At the time, Caskey’s predecessor Loren Friese was in his first year as the head of the department. He produced the very first Peace Play contest winner, a show entitled “The Dove, The Hawk and the Phoenix” by N. S. Bert.
However, the contest fell lower on the list of priorities, and consequently, there were two gaps in the cycle of productions in 1992 and 1996. When Caskey took up the position in 1997, he included all of the 1992 and 1996 submissions in the blind review, which he says help to extinguish a “tip toward favoritism.”
He also added a second place and honorable mention award to be given when the committee deemed applicable.
Anyone, playwright or otherwise, can submit a piece in the competition. However, the plays submitted must only follow two rules: first, they must only consist of one act, no intermission, and second, the theme of the work must be centered around a “broadly defined” theme of peace. Because of this second caveat, the works that Caskey and the selection team receive often encompass a plethora of topics and issues.
“It’s not ‘Here’s a formula; write a play that fits this,’” says Caskey. “Here at Goshen…we want to keep expanding that understanding [of peace] from interpersonal, regional and global perspectives.”
Despite this, Caskey remarked that quite a few of the submissions still center on the theme of war, as many people’s first idea of peace is an absence of conflict. Those pieces are not disqualified in any way, but he noted that peace occurs in many different ways.
“History Lesson” tackled themes of environmental peace while the 2016 winner, “Party Favors” by Cary Pepper, focused on peace within a bipartisan political climate.
Typically, the Peace Play is directed by department faculty, but this year Ben Meyer Reimer, a senior music, theater and film production major, willingly stepped into the role.
When asked about how he secured this opportunity, Reimer said the bottom line was being close with Goshen College theater faculty who had seen his work and knew what his goals were. At the end of the 2017-2018 school year, they simply asked if he would be interested in directing and Reimer jumped at the chance to refine his leadership skills as a director.

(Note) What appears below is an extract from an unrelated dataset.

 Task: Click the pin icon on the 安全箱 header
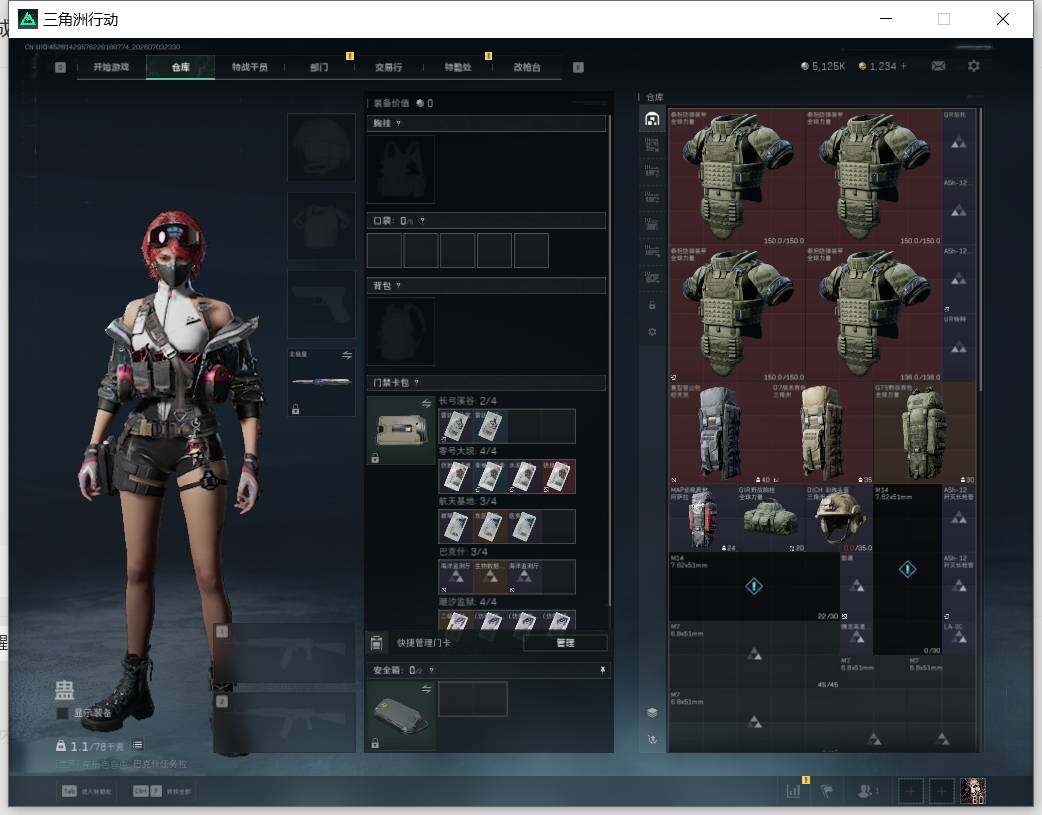coord(603,670)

Reimer mentioned that he usually prefers to make shows his own and make changes as they feel right with him and his actors, but “you always have to be a little wary when the live author is there,” he said, adding that it was a “fun challenge” to stick to the script and bring to life what Hardin created.

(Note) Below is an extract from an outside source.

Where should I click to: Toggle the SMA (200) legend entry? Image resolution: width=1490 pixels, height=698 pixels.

Reimer also said that he enjoys working on world-premiering plays like “History Lesson” because there is no expectation for what the show will look like — it can be whatever the director wishes for it to be.
The 2018 winner also set a historic precedent by becoming the first winner dealing with themes of environmental peace.
A self-professed “tree hugger,” Hardin began writing the one-act after reading an article about Tim Gallagher, a researcher from the Cornell Laboratory of Ornithology who had traveled to Louisiana in search of the ivory-billed woodpecker.
Although Tim appeared in “History Lesson” as a character, the play also tackled climate change and how human action affects the natural world.
“This is the greatest problem of our time,” Hardin said. “For us, but more importantly for our children.”
Both Hardin and Reimer said that the show is meant to be a call to action in a way or at least something to help people consider their impact as “citizens of the earth.”
Submissions for the 2020 Goshen College Peace Play contest are being accepted now.